The first requirement is needed, for
example, in financial systems. When a customer's computer orders a bank's
computer to buy a ton of gold, the bank's computer needs to be able to make
sure that the computer giving the order really belongs to the company whose
account is to be debited. In other words, the bank has to authenticate the
customer (and the customer has to authenticate the bank).
The second requirement is needed to
protect the bank against fraud. Suppose that the bank buys the ton of gold, and
immediately thereafter the price of gold drops sharply. A dishonest customer
might sue the bank, claiming that he never issued any order to buy gold. When
the bank produces the message in court, the customer denies having sent it. The
property that no party to a contract can later deny having signed it is called nonrepudiation.
The digital signature schemes that we will now study help provide it.
The third requirement is needed to
protect the customer in the event that the price of gold shoots up and the bank
tries to construct a signed message in which the customer asked for one bar of
gold instead of one ton. In this fraud scenario, the bank just keeps the rest
of the gold for itself.
One approach to digital signatures
is to have a central authority that knows everything and whom everyone trusts,
say Big Brother (BB). Each user then chooses a secret key and carries it by
hand to BB's office. Thus, only Alice and BB know Alice's secret key, KA,
and so on.
When Alice wants to send a signed
plaintext message, P, to her banker, Bob, she generates KA(B, RA,
t, P), where B is Bob's identity, RA is a random number chosen by
Alice, t is a timestamp to ensure freshness, and KA(B, RA,
t, P) is the message encrypted with her key, KA. Then she sends it
as depicted in Fig. 8-18. BB sees that the message is from
Alice, decrypts it, and sends a message to Bob as shown. The message to Bob
contains the plaintext of Alice's message and also the signed message KBB
(A, t, P). Bob now carries out Alice's request.
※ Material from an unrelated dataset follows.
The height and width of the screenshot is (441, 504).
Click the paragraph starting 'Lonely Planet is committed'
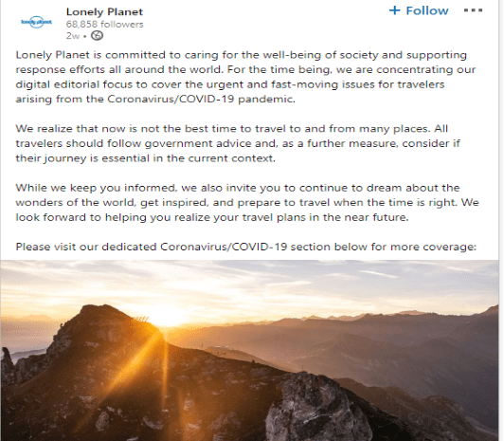point(245,77)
What happens if Alice later denies
sending the message? Step 1 is that everyone sues everyone (at least, in the
United States). Finally, when the case comes to court and Alice vigorously
denies sending Bob the disputed message, the judge will ask Bob how he can be
sure that the disputed message came from Alice and not from Trudy. Bob first
points out that BB will not accept a message from Alice unless it is encrypted
with KA, so there is no possibility of Trudy sending BB a false
message from Alice without BB detecting it immediately.
Bob then dramatically produces
Exhibit A: KBB (A, t, P). Bob says that this is a message signed by BB
which proves Alice sent P to Bob. The judge then asks BB (whom everyone trusts)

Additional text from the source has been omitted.